Supreme Court, Kings County
Jan 11, 2020
2020 N.Y. Slip Op. 34533 (N.Y. Sup. Ct. 2020)

Opinion

Index 500334/2016

01-11-2020

JOHANA RIVERA, Plaintiff(s), v. HIGHGATE HOTELS LP, ROCKPOINT GROUP, and RP/HH MILFORD PLAZA GROUND TENANT, LP Defendant(s).


Unpublished Opinion

Present: Hon. Judge Bernard J. Graham Supreme Court Justice.

DECISION/ ORDER

Bernard J. Graham, Justice.

Recitation, as required by CPLR 2219(a), of the papers considered on the review of this motion to: amend the caption pursuant to CPLR §3025(h)

Papers

Numbered

Notice of Motion and Affidavits Annexed.......................

1-2

Order to Show cause and Affidavits Annexed.............

_________

Answering Affidavits............................................

___ 3 ___

Replying Affidavits......................................................

___ 4 ___

Exhibits........................................................................

_________

Other:...........................................................................

_________

Upon the foregoing cited papers, the Decision/Order on this motion is as follows:

Defendants, Highgate Hotels LP, RockPoint Group, and RP/HH Milford Plaza Ground Tenant, LP, have moved, pursuant to CPLR §3025(b), for an Order permitting the defendants to serve an amended answer to plaintiffs complaint. The defendants in moving for this relief, seek to amend their answer to deny each and every allegation contained in paragraph "24" of the Verified Complaint. The plaintiff has opposed the relief sought by the defendants, alleging that they would be prejudiced if the defendants were permitted to amend their answer, wherein RP/IIH Milford Plaza Ground Tenant, LP would deny ownership of the subject property, the result of which would be that the plaintiff would be unable to assert a claim against the newly named owner, as the statute of limitations has expired.

Background:

In the underlying matter, the plaintiff who had been employed as a housekeeper at the ROW Hotel seeks to recover for personal injuries allegedly sustained when she slipped and fell while walking through the employee entrance at the hotel located at 700 Eighth Avenue, New York, N.Y. on January 18, 2015 at approximately 8:00 A.M. As a result of the alleged injuries sustained by the plaintiff, an action was commenced on behalf of the plaintiff by the filing of a summons and verified complaint on or about January 6, 2016. Issue was joined by the service of a verified answer by defendants on or about April 21, 2016. The plaintiff served a response to defendant's Demand for a Verified Bill of Particulars on or about April 21, 2016. A deposition of the plaintiff was conducted on July 6, 2018.

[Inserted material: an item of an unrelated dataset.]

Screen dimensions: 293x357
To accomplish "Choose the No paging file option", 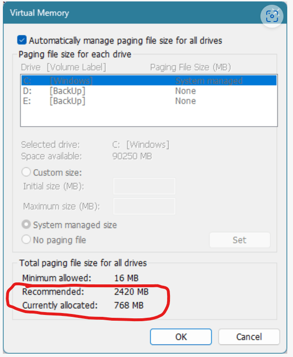I will [x=26, y=239].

The Note of Issue and Certificate of Readiness were filed by the plaintiff on or about February 26, 2018. By Court Order dated May 9, 2019, the Note of Issue was vacated.

Defendants' contention:

In support of their motion which seeks leave of Court to amend their answer, the defendants assert that the plaintiff will not be prejudiced by the proposed amended answer, nor is there any evidence that the error in pleading their answer was in any way willful or intentional.

In the defendants' answer, there was an admission by defendants that RP/HH Mil ford Plaza LP owned the premises known as 700 8th Avenue, N.Y. Defendants now maintain that on January 18, 2015, the subject premises was owned by non-party Milford Holdings, LLC, and RP/HH Milford Plaza LP did not own the premises. This is confirmed by the public deed which is on file in the County Clerk's office. Defendants assert that prior to and including January 18, 2015, RP/HH Milford Plaza, LP was only a "sub-landlord" at the subject premises and was not responsible for sidewalk maintenance, repairs or inspection.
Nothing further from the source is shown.